Dame Ngāneko Kaihau Minhinnick (15 August 1939 – 15 June 2017) was a New Zealand Māori leader.

==Biography==
Born on 15 August 1939 of Ngāti Te Ata descent, Minhinnick grew up in Waiuku and was one of 15 children. From an early age she was chosen by her people as a future leader, attending Māori Land Court hearings from the age of 11, and becoming kaitiaki of Tāhuna Marae when she was 19 years old.
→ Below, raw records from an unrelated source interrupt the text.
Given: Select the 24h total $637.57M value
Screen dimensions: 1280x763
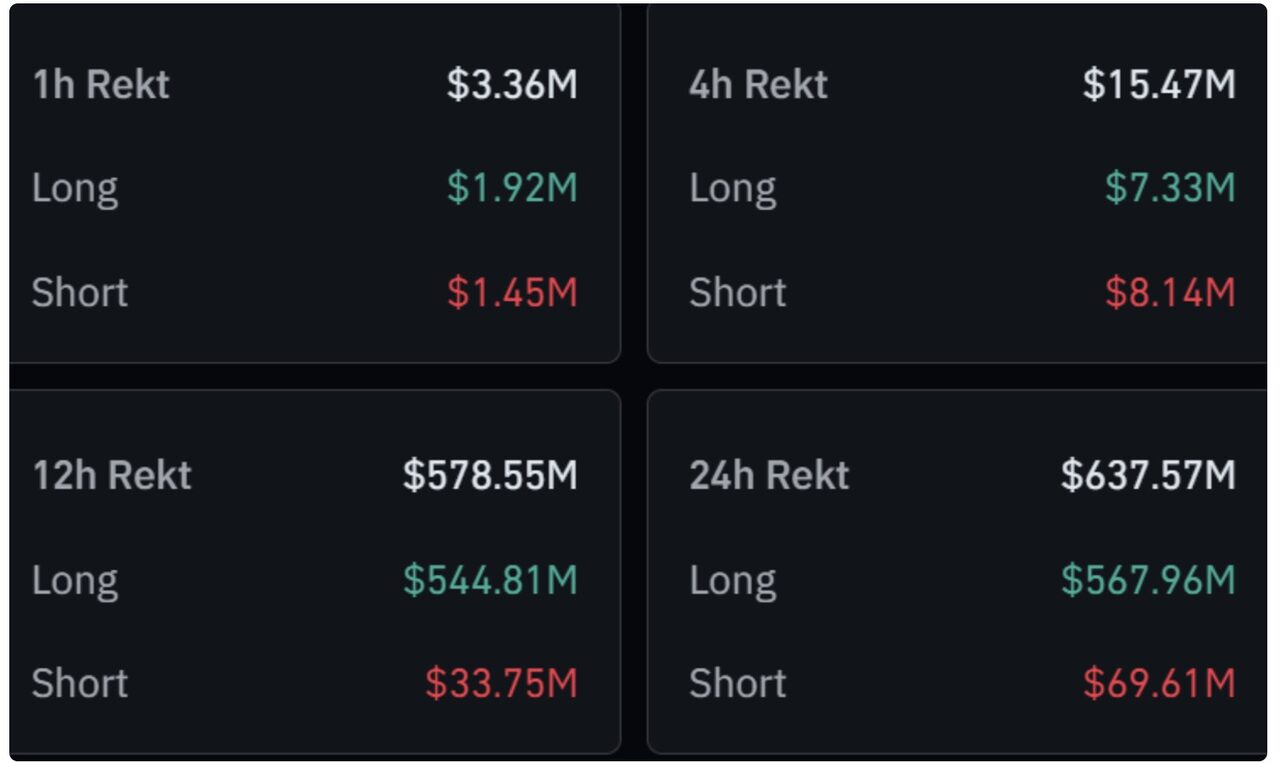Looking at the screenshot, I should click(x=1148, y=475).
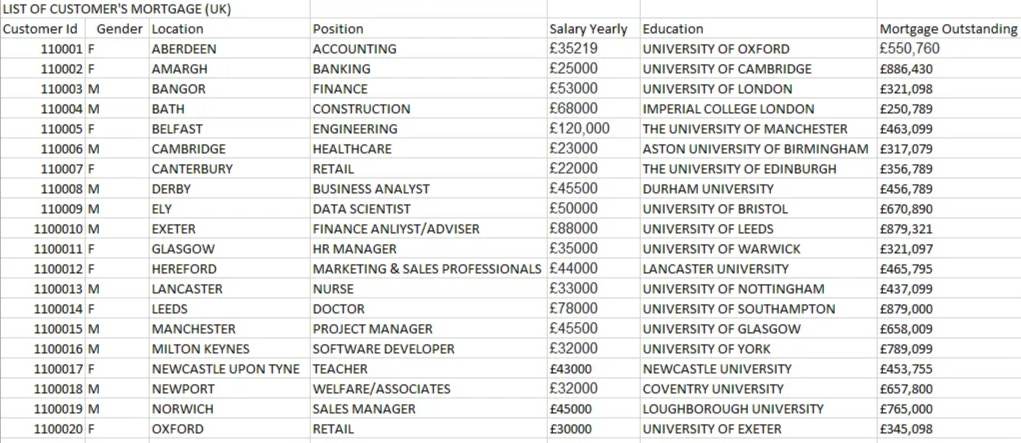This screenshot has width=1021, height=443.
Task: Select the SOFTWARE DEVELOPER position cell
Action: [383, 349]
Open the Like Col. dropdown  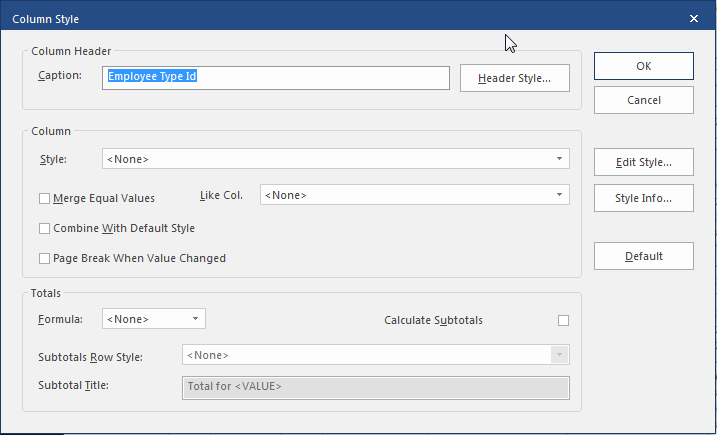coord(414,195)
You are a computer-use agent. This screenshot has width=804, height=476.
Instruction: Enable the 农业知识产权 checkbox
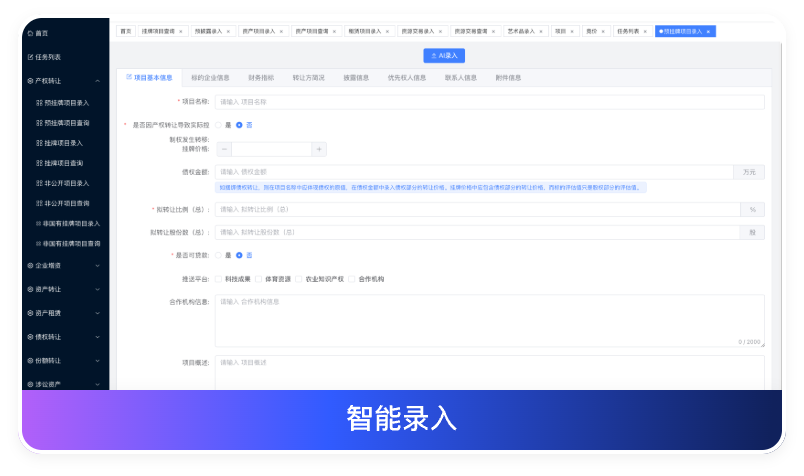coord(298,279)
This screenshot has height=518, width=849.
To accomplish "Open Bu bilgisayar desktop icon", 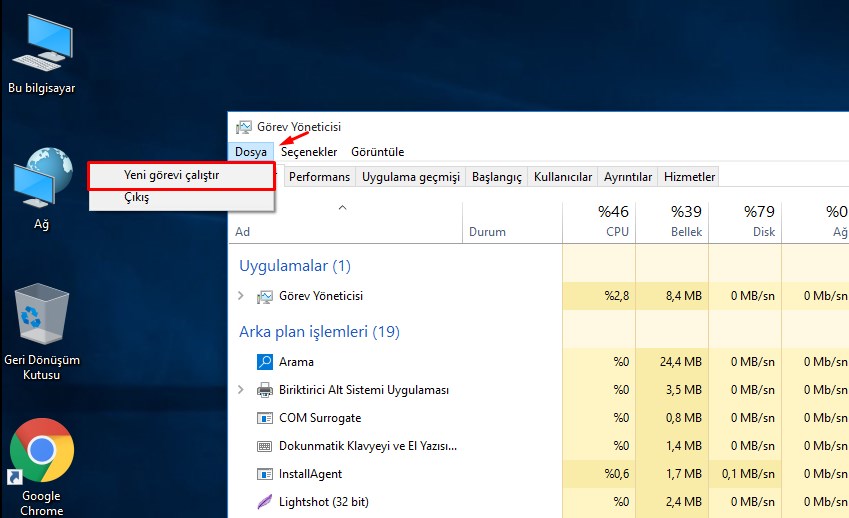I will [41, 45].
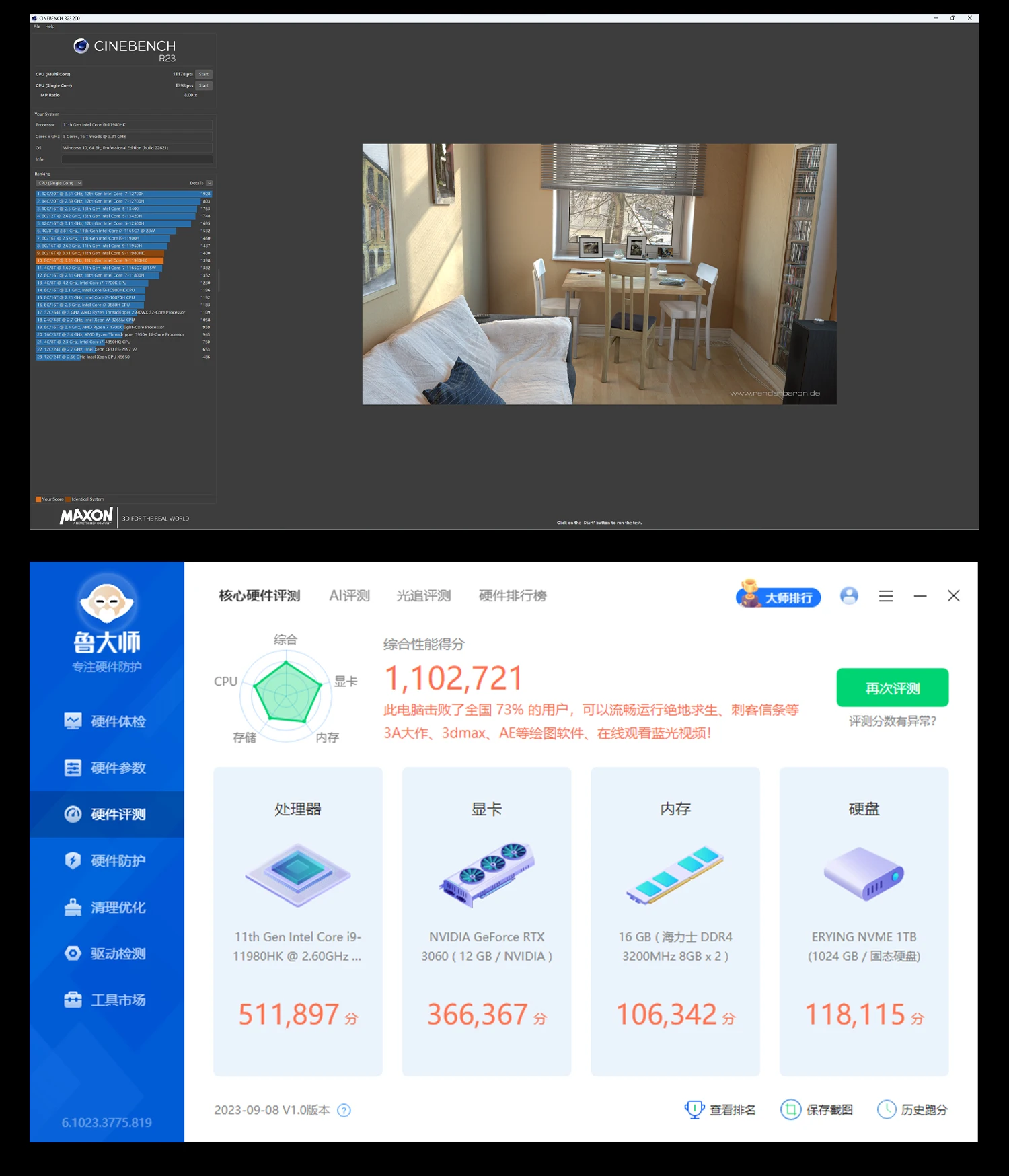This screenshot has height=1176, width=1009.
Task: Switch to the 光追评测 tab
Action: (x=423, y=596)
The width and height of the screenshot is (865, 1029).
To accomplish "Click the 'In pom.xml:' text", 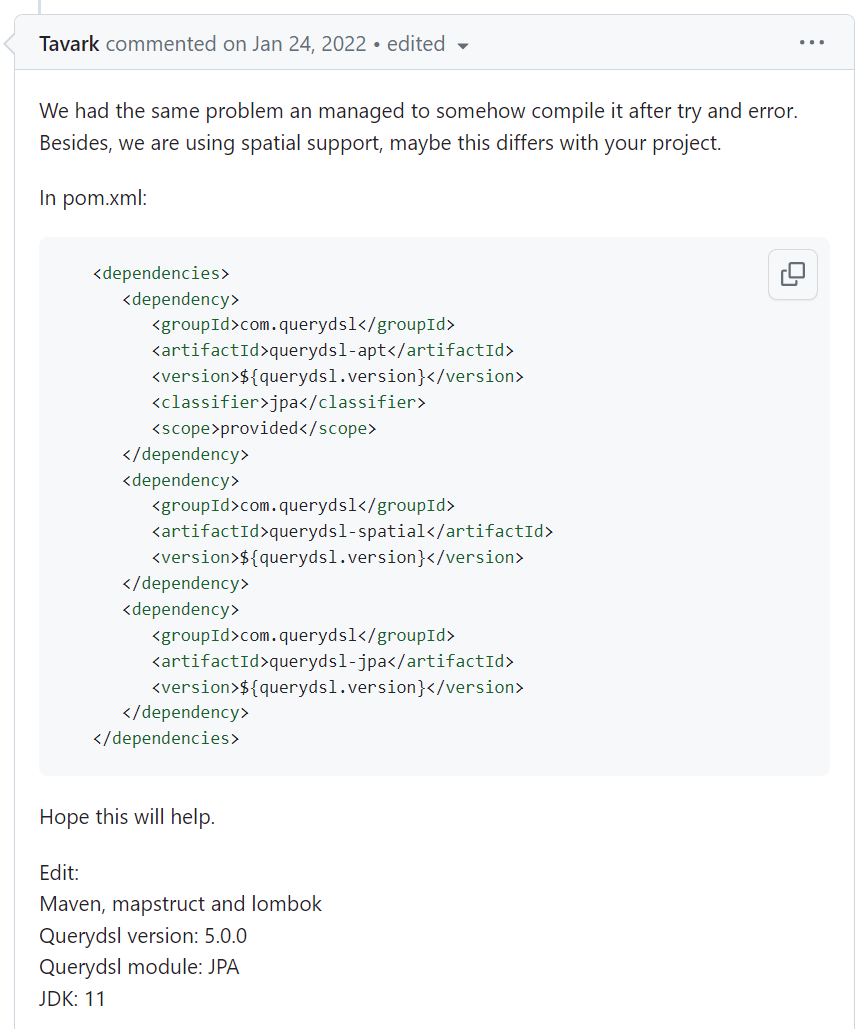I will click(93, 198).
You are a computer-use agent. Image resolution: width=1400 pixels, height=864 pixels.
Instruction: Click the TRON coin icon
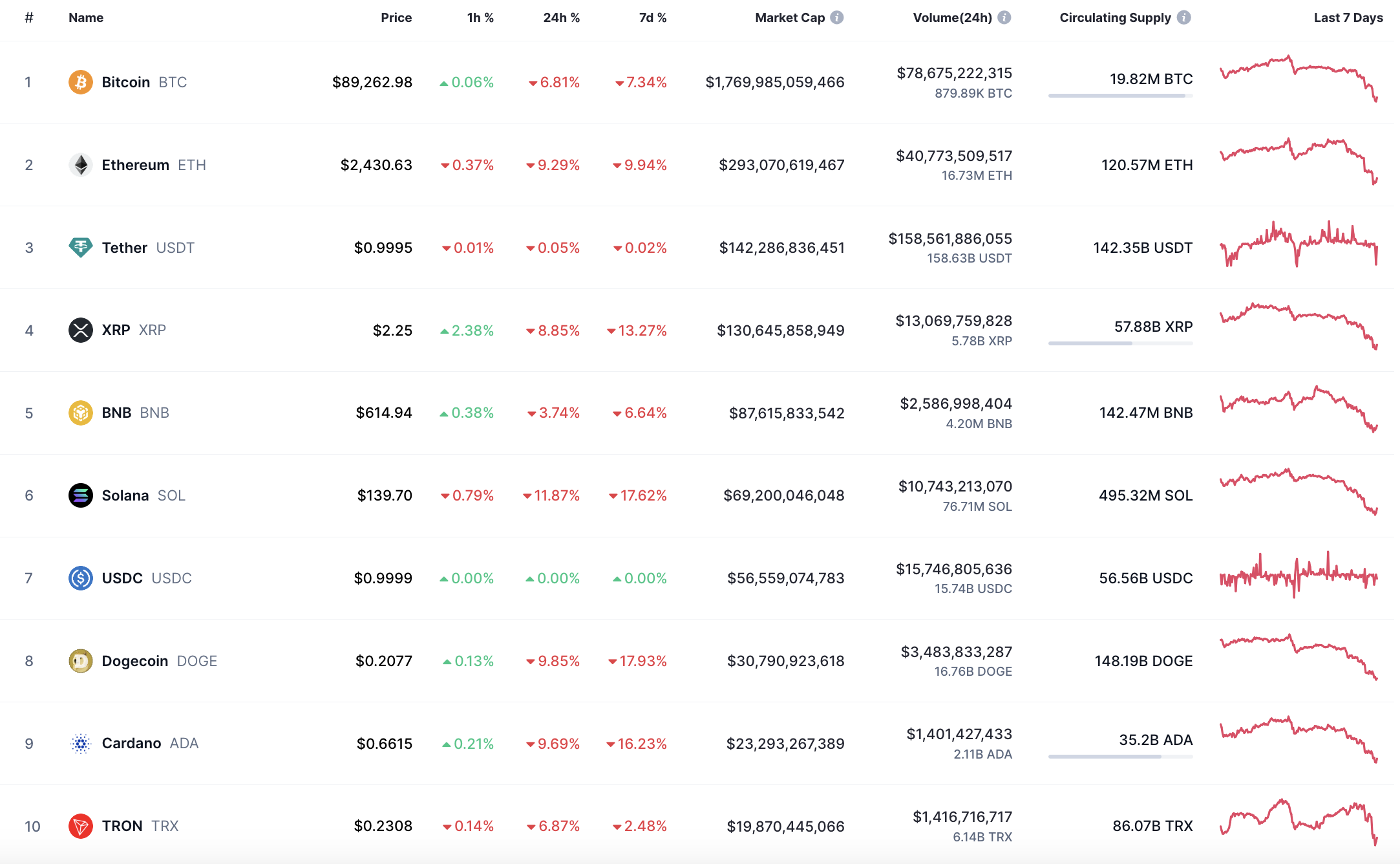tap(81, 826)
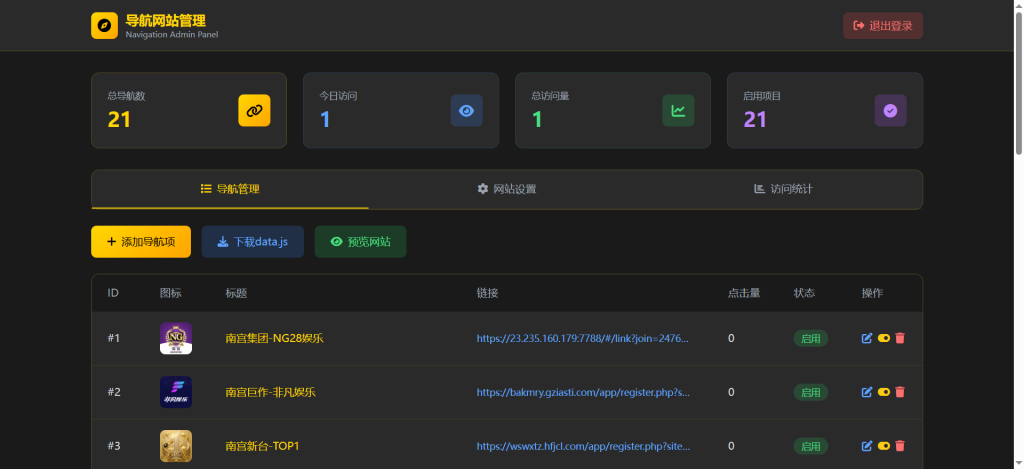
Task: Click the 下载data.js button
Action: [x=252, y=242]
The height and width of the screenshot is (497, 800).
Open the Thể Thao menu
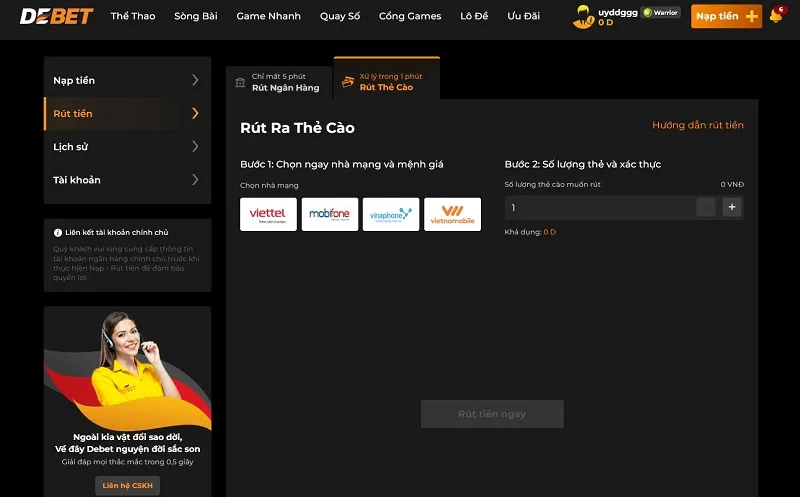133,16
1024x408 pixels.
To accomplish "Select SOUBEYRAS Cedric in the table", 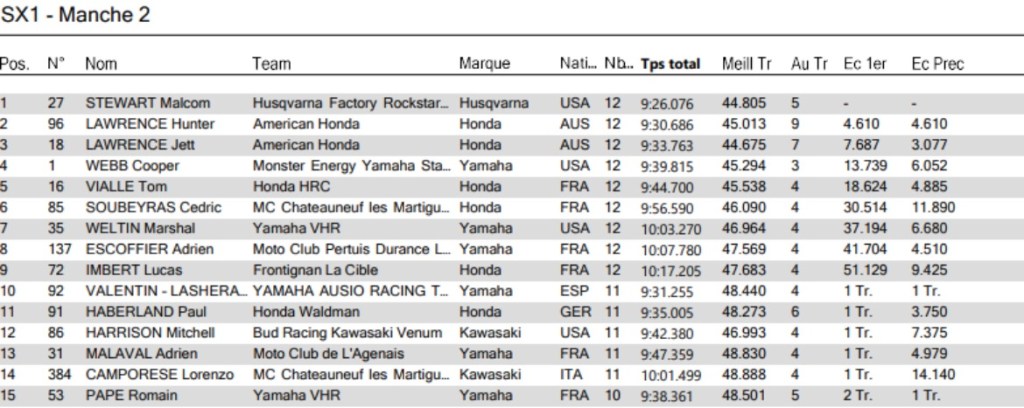I will [154, 207].

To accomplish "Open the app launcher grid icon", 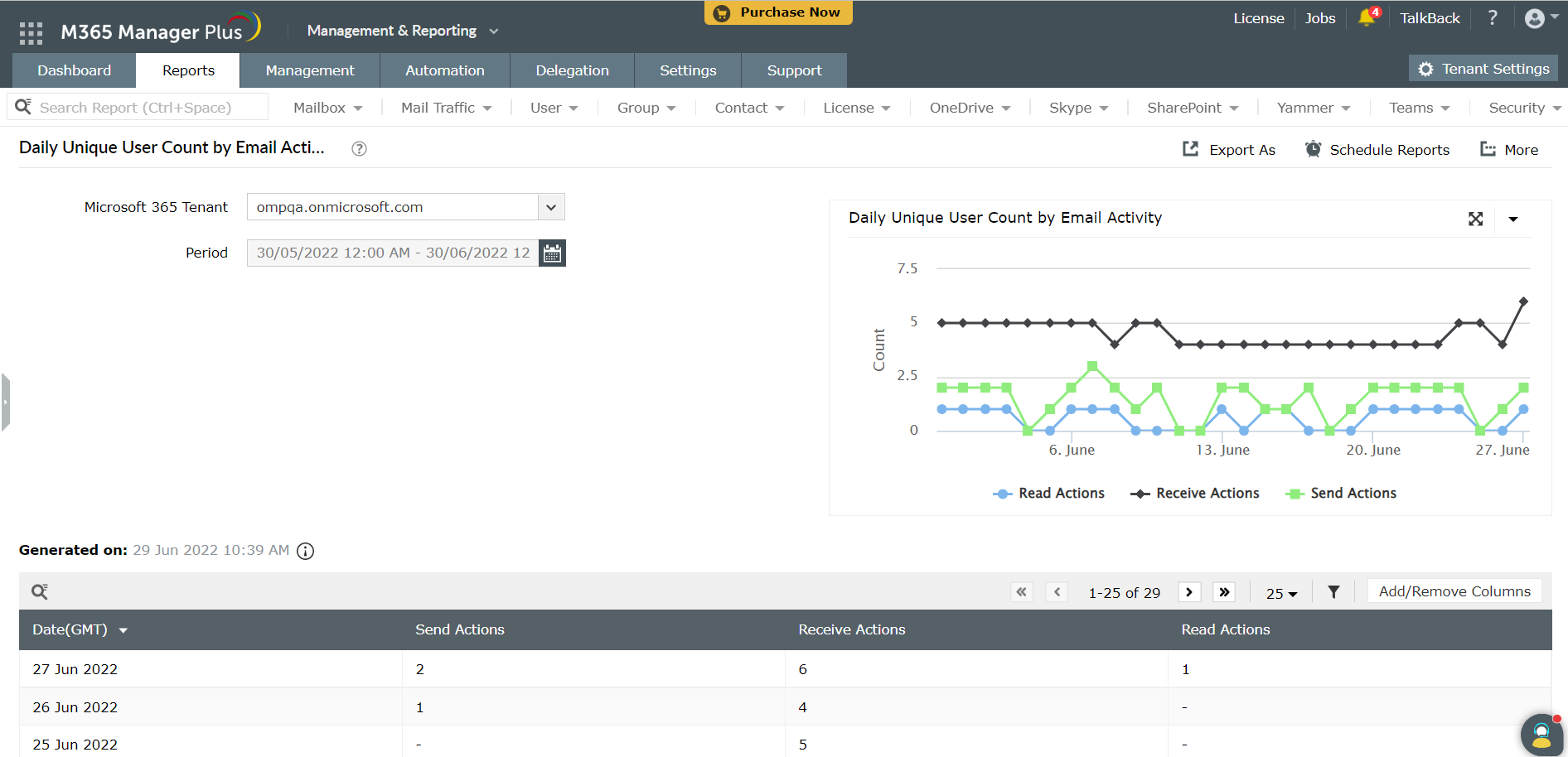I will pyautogui.click(x=31, y=33).
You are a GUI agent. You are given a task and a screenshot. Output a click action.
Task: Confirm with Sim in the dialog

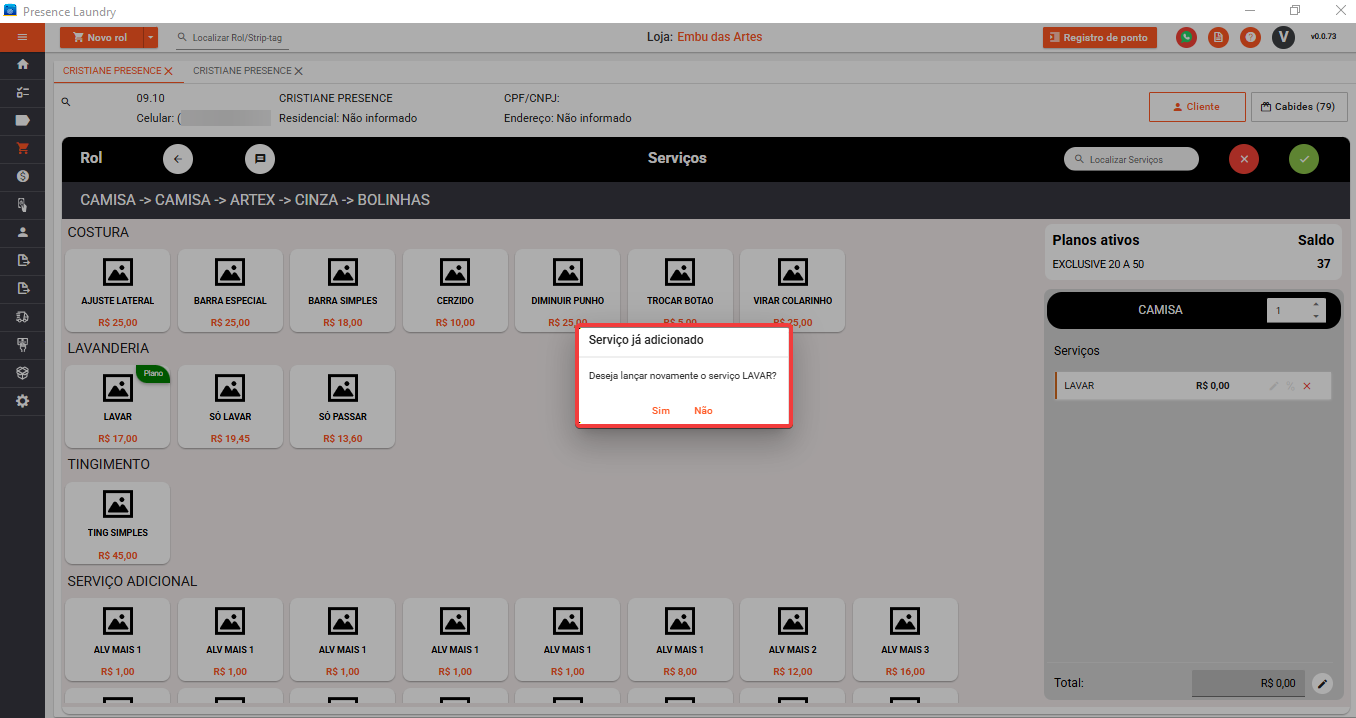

She had married her husband, Eden Minhinnick, when she was 16.

Minhinnick was named the New Zealand Māori Council's young woman of the year in 1970, recognising her involvement in community affairs as a justice of the peace, Māori language interpreter, and teacher of Māori language at night classes.

In 1985, Minhinnick was one of the leaders of the Manukau Harbour Claim concerning pollution of the harbour to the Waitangi Tribunal. The tribunal's report, and Minhinnick's subsequent submissions to the government, were factors in the development of the Resource Management Act 1991. She represented her iwi at the United Nations Human Rights Council in 1988, and invited a United Nations special rapporteur to Tāhuna Marae. She also sat on the Auckland Regional Council.

In the 2013 Queen's Birthday Honours, Minhinnick was appointed a Dame Companion of the New Zealand Order of Merit for services to Māori and conservation. Her investiture was at Government House in Wellington on 5 September 2013.

Minhinnick died on 15 June 2017, and her tangihanga (a traditional Māori funeral rite) was held at Tāhuna Marae.